- Excerpted passage -
━━━━━━━━━━━━━━━━

Ray Kurzweil – How the World Will Change - jonbaer
http://genius.com/Ray-kurzweil-how-the-world-will-change-annotated
======
simonebrunozzi
1) Self-driving cars by 2017: 4 years ago I have "predicted" (with friends)
that Singapore will be the first nation to fully embrace self-driving cars.
The impact on real estate costs, and how people spend their time, will be
huge. 2017 is just around the corner; I doubt that we will see a significant
metropolitan area adopt self-driving cars as Ray suggests. Perhaps 2018 or
2019?

2) Personal assistant search engines by 2018: I think there will be the rise
of a personal AI that will help us do many things and act as the main
interface to the connected world; ONE thing this AI will do is help us perform
search engines. Ray implies that this will happen in 2018. I have no idea. It
seems extremely hard. I would guess 2020 or 2021?

3) Switch off our fat cells by 2020: I am scared by this. The reason is
simple: there are huge economic interests around health and nutrition, and any
medicine that can seamlessly help people reduce their fat and become lean is
so dangerous. What will the implications be for our health?

4) Click and print designer clothes at home by 2020: I think Ray is wrong
here. The ability to print clothes that have the same quality/design/motives
of normal clothes is quite hard. Perhaps it will work for simple ones.

5) Full-immersion virtual realities by 2023: Wow. VR seems to be exploding
these days. Just today FOVE launched their Kickstarter campaign
([https://www.kickstarter.com/projects/fove/fove-the-worlds-
fi...](https://www.kickstarter.com/projects/fove/fove-the-worlds-first-eye-
tracking-virtual-reality)), and it's an example of a real innovation in the
field (eye tracking). However, full immersion would essentially require the
ability to connect directly with the brain. Hmm... 2023? Don't know. Maybe
not.

━━━━━━━━━━━━━━━━

- Supplied material -
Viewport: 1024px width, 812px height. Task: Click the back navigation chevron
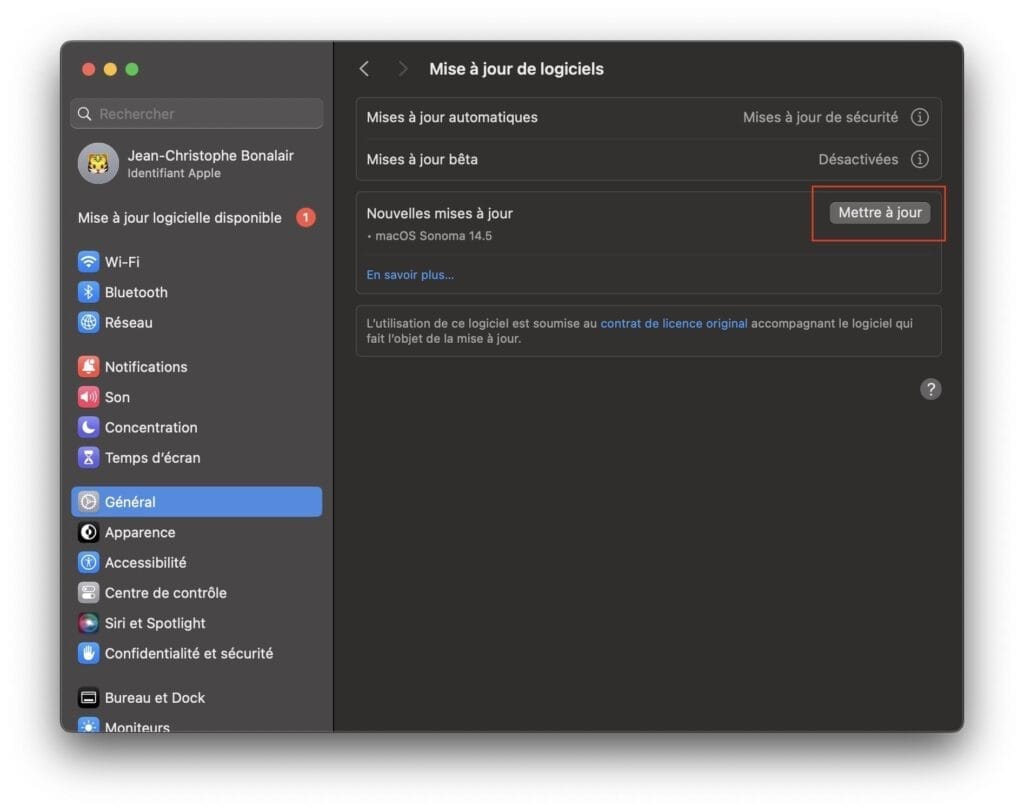(364, 69)
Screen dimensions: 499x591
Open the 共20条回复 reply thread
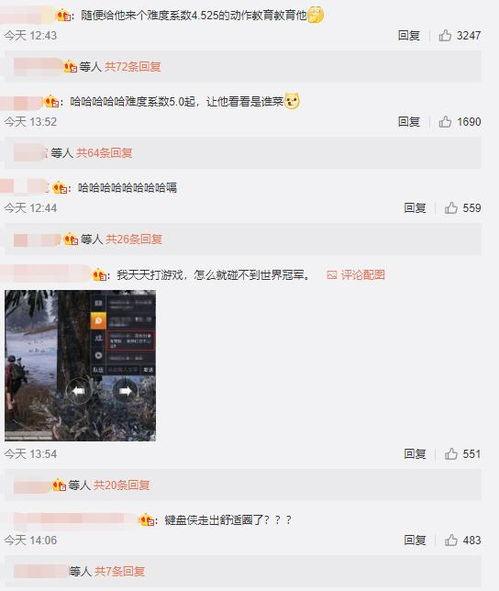tap(121, 485)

━━━━━━━━━━━━━━━━

- Things to do -
A - Do these statements agree with the thread on Ray Kurzweil's predictions? Answer yes or no for each, quoting the words of the thread that decide it. (i) The commenter expects Singapore to be the first nation to fully embrace self-driving cars. (ii) The commenter agrees with Ray that designer clothes printed at home will arrive by 2020. (iii) The commenter identifies eye tracking as the innovation in FOVE's campaign.
B - Carry on the thread on Ray Kurzweil's predictions, starting after its final sentence.
The rows have nothing to do with the thread on Ray Kurzweil's predictions.

- Results for each task -
A -
(i) Yes: "Singapore will be the first nation to fully embrace self-driving cars."
(ii) No: "I think Ray is wrong here."
(iii) Yes: "an example of a real innovation in the field (eye tracking)."

B -
6) Vertical agriculture: why? Why should vertical agriculture take off and
represent a substantial % of food produced?

7) 100% of our energy from solar by 2033: impossible. First, nuclear plants
and hydroelectric plants serve some purposes in addition to simply generating
electricity (military, energy storage, hydro management). Second, producing
enough solar panels to meet demand WILL SIMPLY NOT BE POSSIBLE by 2033. I
would more reasonably say 2045.

8) Stay young forever by 2040: well, if this is true, and if I'm still alive
by 2040, I will be 63 years old, and I will never die. What a fascinating,
intriguing, and scary thought. For some reason, I have big doubts on the
feasibility of making this happen by 2040. I do believe though that rich
people will have access to some form of DNA alteration tools that will help
them achieve something very remarkable - perhaps close to the "staying young
forever" promise.

I wish that, by 20XX, the world would be a better, fairer place. Inequality is
becoming a huge concern for me, and the power of megacorporations and the
control that they have over us is also a concern. I really wish we would
measure our progress mostly by this, and not simply by looking at
technological advancements.